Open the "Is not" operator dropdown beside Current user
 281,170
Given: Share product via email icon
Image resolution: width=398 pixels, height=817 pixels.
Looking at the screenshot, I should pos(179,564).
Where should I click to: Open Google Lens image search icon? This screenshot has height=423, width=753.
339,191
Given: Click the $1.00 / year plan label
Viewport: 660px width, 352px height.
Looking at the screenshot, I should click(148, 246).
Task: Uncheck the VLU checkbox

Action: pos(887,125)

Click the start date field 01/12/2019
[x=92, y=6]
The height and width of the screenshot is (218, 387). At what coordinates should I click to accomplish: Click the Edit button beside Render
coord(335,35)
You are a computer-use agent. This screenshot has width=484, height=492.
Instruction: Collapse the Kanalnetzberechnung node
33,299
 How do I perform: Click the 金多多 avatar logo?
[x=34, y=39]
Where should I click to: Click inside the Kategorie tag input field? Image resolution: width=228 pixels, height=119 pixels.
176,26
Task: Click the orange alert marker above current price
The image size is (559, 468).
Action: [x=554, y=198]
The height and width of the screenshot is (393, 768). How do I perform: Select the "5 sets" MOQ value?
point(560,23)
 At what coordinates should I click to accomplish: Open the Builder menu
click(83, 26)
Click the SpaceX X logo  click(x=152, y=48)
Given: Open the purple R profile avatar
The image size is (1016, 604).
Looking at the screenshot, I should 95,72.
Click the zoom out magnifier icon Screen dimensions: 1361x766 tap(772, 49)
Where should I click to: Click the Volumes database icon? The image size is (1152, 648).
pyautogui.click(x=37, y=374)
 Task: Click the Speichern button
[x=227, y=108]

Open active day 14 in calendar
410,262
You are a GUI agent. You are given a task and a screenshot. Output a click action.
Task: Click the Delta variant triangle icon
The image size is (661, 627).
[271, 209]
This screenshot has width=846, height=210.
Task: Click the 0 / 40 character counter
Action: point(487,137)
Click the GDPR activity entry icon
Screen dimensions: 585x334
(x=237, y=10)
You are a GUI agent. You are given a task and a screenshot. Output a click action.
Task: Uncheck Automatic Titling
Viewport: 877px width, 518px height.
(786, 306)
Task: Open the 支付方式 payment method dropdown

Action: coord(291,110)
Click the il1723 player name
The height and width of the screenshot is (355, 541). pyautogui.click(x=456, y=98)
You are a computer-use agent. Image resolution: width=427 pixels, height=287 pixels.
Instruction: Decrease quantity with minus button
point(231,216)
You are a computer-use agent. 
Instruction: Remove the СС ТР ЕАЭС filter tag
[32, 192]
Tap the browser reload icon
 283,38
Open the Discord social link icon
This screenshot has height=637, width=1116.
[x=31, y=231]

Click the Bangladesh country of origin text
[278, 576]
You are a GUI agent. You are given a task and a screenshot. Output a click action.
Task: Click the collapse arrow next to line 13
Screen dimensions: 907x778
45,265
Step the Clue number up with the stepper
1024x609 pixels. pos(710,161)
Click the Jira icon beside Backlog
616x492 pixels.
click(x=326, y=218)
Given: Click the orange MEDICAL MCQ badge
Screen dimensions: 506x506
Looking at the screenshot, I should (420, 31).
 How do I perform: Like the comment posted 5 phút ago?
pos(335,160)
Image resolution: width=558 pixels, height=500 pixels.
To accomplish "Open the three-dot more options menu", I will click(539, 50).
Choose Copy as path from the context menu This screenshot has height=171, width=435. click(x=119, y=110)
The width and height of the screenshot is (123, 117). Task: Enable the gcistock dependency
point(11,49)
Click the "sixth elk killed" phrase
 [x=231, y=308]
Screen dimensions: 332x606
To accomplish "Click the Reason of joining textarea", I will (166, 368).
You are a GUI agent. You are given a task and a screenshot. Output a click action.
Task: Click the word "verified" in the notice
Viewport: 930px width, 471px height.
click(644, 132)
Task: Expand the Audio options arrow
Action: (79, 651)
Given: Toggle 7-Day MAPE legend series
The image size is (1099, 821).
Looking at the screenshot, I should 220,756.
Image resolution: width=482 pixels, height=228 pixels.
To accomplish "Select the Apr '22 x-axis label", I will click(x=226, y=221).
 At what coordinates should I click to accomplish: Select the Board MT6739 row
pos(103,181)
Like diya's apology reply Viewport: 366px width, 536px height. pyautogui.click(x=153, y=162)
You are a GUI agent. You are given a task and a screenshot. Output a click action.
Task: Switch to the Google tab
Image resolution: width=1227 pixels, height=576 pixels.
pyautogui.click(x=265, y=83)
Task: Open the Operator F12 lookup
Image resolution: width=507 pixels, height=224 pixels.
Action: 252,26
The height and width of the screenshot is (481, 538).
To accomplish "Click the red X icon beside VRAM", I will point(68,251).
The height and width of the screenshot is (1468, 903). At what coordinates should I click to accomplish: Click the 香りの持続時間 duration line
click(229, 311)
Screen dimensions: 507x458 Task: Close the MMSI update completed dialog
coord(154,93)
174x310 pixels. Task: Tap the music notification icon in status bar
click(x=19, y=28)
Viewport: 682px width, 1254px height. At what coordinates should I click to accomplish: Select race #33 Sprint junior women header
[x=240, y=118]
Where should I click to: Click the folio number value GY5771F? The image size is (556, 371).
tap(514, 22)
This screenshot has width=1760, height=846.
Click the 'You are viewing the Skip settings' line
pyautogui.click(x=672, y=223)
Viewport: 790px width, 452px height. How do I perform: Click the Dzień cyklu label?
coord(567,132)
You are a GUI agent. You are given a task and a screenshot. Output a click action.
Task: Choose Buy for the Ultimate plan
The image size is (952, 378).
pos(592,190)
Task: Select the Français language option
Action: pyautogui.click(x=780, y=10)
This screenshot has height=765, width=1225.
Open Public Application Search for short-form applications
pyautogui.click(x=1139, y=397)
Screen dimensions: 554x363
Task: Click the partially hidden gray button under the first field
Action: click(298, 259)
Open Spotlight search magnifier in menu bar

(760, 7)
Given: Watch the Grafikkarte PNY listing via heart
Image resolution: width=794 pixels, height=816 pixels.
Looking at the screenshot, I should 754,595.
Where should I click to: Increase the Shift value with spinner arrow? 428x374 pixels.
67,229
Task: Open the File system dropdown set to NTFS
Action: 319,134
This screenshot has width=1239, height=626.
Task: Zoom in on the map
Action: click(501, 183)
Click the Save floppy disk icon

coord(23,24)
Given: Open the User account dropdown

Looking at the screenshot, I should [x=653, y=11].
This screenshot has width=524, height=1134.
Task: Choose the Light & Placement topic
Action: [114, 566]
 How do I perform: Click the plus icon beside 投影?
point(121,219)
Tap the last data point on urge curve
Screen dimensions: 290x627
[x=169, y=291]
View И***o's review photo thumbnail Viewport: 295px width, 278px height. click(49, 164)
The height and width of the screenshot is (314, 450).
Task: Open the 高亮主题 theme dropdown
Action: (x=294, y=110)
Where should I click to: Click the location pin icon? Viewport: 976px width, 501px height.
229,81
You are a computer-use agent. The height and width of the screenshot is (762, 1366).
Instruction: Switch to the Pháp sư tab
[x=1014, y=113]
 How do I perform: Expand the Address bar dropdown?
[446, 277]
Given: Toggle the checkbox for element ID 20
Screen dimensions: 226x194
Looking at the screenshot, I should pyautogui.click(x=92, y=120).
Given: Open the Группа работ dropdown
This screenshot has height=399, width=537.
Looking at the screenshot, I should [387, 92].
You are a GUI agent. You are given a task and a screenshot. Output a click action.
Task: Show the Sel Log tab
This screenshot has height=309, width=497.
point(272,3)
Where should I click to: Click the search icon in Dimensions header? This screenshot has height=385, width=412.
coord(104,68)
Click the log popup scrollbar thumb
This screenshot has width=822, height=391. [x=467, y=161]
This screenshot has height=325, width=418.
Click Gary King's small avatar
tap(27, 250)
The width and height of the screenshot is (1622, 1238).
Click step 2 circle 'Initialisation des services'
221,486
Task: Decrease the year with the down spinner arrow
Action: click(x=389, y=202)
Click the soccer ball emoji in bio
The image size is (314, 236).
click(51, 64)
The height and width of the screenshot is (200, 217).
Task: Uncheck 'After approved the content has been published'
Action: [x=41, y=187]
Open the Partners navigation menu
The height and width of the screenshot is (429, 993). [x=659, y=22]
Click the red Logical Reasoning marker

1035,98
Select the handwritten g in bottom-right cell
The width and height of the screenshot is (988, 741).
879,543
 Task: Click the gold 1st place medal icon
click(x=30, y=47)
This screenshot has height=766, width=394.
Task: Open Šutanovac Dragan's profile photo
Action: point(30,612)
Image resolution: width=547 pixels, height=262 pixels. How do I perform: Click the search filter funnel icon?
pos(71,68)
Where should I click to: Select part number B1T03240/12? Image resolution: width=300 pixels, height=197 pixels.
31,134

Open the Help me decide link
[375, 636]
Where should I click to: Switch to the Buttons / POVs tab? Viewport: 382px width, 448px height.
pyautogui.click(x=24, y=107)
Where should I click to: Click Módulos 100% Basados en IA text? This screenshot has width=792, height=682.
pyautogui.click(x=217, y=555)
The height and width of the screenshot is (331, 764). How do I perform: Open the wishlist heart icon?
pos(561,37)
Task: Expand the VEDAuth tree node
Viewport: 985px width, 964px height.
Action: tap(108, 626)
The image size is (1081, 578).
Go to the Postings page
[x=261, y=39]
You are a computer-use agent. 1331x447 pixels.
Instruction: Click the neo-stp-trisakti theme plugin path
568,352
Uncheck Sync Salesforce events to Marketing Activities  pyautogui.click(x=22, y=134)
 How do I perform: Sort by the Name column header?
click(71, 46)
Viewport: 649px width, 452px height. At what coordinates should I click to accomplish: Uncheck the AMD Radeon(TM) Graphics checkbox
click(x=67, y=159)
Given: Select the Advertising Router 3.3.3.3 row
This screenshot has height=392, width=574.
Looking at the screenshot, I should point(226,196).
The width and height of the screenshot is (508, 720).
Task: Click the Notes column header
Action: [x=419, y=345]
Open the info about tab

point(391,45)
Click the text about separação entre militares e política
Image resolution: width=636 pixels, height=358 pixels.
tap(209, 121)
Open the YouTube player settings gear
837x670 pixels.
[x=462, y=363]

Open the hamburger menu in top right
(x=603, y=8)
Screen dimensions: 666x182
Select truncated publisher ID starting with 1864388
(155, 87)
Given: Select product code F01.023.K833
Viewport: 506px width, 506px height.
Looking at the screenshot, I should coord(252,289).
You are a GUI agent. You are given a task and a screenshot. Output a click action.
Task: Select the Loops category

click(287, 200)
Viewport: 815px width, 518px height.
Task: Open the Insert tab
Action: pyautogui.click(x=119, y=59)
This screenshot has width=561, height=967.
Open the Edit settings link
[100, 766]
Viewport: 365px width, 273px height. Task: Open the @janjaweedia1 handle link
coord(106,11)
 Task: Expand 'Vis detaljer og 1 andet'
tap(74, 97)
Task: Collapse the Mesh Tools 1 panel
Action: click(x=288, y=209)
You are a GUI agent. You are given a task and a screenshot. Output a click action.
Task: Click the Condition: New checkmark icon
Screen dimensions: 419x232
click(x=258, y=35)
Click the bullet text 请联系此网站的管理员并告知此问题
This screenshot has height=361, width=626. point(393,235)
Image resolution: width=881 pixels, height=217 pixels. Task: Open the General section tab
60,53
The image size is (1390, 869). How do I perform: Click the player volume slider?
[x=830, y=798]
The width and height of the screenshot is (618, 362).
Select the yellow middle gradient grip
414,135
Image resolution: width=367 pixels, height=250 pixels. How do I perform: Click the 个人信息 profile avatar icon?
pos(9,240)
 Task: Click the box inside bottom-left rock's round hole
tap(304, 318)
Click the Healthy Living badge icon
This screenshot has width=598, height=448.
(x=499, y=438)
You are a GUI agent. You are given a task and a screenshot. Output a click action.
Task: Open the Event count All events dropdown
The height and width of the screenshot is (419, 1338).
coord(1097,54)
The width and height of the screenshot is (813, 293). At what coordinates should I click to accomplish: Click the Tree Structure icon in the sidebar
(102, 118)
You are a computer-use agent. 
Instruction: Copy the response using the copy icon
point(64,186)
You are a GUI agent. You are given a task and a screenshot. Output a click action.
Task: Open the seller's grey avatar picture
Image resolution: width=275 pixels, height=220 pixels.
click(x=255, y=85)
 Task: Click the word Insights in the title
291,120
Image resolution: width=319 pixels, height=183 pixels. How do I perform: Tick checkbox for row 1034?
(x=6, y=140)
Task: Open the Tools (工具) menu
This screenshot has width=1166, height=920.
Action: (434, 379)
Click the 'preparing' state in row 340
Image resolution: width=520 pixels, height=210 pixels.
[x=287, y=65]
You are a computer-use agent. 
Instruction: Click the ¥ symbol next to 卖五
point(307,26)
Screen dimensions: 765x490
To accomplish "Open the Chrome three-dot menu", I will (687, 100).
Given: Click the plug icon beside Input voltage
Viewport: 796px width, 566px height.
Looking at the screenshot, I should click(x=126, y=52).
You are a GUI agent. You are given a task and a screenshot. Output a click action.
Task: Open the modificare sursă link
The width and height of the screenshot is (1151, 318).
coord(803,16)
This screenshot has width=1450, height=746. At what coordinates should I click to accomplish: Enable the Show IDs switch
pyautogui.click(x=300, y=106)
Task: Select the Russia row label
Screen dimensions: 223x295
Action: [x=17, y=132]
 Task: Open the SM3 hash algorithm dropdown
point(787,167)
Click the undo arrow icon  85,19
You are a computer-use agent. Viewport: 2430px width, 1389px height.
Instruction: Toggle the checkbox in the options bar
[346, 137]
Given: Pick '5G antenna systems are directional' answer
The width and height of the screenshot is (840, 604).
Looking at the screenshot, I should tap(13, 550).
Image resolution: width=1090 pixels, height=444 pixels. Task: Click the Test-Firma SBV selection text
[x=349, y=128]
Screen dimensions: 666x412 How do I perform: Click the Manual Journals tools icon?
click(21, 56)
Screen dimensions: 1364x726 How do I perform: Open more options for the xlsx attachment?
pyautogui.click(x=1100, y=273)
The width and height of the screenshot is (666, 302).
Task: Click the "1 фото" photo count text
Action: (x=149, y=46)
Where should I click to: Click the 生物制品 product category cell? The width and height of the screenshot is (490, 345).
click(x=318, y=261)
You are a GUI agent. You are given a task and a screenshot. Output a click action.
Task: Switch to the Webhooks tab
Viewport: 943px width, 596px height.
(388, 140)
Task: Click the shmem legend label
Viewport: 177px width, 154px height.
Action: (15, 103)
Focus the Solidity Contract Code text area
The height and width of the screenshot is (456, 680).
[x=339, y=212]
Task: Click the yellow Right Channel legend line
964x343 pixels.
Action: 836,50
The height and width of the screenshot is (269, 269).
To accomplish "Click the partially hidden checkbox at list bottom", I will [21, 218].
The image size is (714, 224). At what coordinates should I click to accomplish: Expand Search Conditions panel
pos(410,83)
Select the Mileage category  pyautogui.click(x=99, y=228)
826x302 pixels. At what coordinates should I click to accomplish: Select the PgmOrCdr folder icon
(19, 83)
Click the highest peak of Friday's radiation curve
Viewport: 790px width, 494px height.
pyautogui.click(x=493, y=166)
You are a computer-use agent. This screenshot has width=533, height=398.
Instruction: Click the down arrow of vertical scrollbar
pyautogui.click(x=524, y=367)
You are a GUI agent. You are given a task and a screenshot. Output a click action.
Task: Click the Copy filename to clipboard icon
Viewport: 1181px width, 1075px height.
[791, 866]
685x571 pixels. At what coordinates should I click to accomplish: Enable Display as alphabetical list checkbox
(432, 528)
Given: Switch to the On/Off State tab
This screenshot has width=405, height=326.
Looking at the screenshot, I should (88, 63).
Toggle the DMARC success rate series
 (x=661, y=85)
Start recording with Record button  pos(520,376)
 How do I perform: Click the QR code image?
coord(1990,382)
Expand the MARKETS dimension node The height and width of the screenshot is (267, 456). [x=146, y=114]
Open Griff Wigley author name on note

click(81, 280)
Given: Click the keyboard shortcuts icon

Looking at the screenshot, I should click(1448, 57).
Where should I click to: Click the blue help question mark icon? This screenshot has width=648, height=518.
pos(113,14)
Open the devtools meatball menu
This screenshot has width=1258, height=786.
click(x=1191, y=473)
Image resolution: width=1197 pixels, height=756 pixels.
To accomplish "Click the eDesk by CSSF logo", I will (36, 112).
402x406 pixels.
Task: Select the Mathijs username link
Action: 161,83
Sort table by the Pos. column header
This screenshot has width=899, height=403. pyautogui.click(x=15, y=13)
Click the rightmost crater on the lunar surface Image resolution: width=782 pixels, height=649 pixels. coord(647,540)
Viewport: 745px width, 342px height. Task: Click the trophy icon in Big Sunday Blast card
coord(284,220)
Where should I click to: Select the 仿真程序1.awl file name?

▶ [Task directions]:
Filter the entries down to the lines with the word "three" in them, and copy those lines.

▶ [Expected answer]:
To accomplish "Open the three-dot more options menu", I will click(539, 50).
To accomplish "Open the Chrome three-dot menu", I will (687, 100).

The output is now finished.